Carry on the text about the philosophy major and honors program, picking up right after its final sentence.

Text:
════
Students are encouraged to consider doing honors work in a topic related to philosophy and literature through the Philosophy honors program.
The following rules also apply to the special option:
- Units for Honors Tutorial, Directed Reading (PHIL 196, 197, 198), The Dualist (PHIL 198), Honors Seminar (PHIL 199) may not be counted toward the 65-unit requirement. No more than 10 units with a grade of 'satisfactory' or 'credit' may be counted toward the unit requirement.
- A maximum of 15 transfer units may be counted toward the major, at most 10 of which may substitute for courses within Philosophy. Transfer credits may not substitute for PHIL 80 or 81, and are approved as substitutes for the five area requirements or PHIL 194 only in exceptional cases.
- Courses offered in other departments may be counted toward requirements 3, 5 and 7, but such courses, including affiliated courses, do not generally count toward the other requirements. In particular, such courses may not satisfy requirement 4.
- Units devoted to meeting the language requirement are not counted toward the 65-unit requirement.
Students who wish to undertake a more intensive and extensive program of study, including seminars and independent work, are invited to apply for the honors program during Winter Quarter of the junior year. Admission is selective on the basis of demonstrated ability in philosophy, including an average grade of at least 'A-' in a substantial number of philosophy courses and progress towards satisfying the requirements of the major.
With their application, candidates should submit an intended plan of study for the remainder of the junior and the senior years. It should include at least 5 units of Senior Tutorial (196) during Autumn and/or Winter Quarter(s) of the senior year. Students who are applying to Honors College may use the same application for philosophy honors. In the quarter preceding the tutorial, students should submit an essay proposal to the Philosophy undergraduate director and determine an adviser.
════
[Saved entries]

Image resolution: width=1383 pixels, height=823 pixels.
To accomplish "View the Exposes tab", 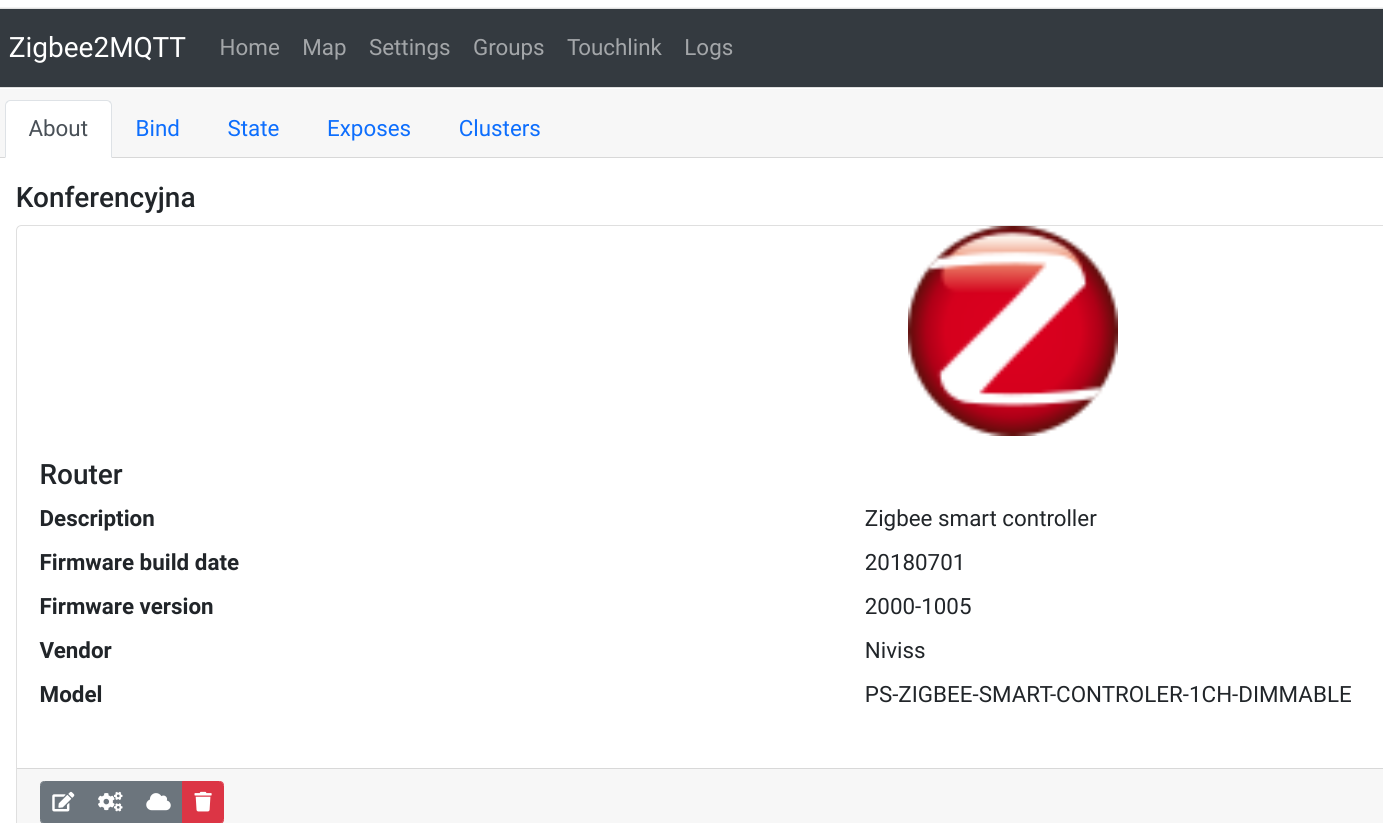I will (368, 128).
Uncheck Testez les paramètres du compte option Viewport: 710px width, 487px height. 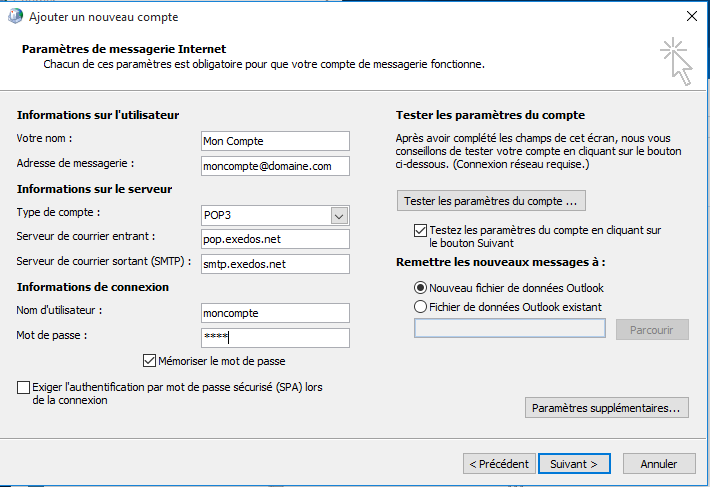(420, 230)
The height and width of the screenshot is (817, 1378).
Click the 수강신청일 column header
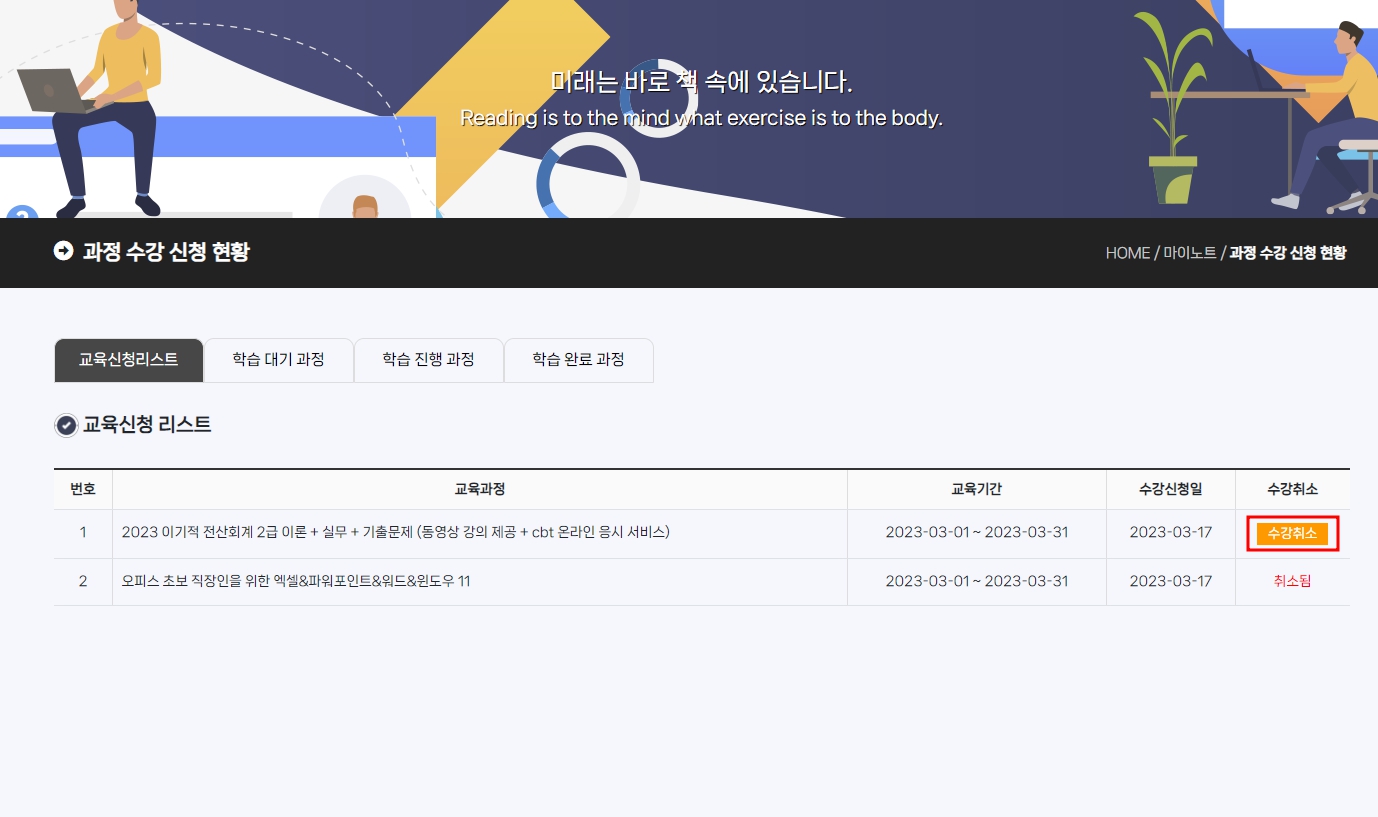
════
Output for this task:
Students applying for honors should enroll in Junior Honors Seminar (199) during the Spring Quarter of the junior year.
The length of the honors essay may vary considerably depending on the problem and the approach; usually it falls somewhere between 7,500 and 12,500 words. This essay may use work in previous seminars and courses as a starting point, but it cannot be the same essay that has been used, or is being used, in some other class or seminar. It must be a substantially new and different piece of work reflecting work in the tutorials.
A completed draft of the essay is submitted to the adviser at the end of the Winter Quarter of the senior year. Any further revisions must be finished by the fifth full week of the Spring Quarter, when three copies of the essay are to be given to the undergraduate secretary. The honors essay is graded by the adviser together with a second reader, chosen by the adviser in consultation with the student. The student also provides an oral defense of the thesis at a meeting with the adviser and second reader. The essay must receive a grade of 'A-' or better for the student to receive honors.
Honors tutorials represent units in addition to the 55-unit requirement.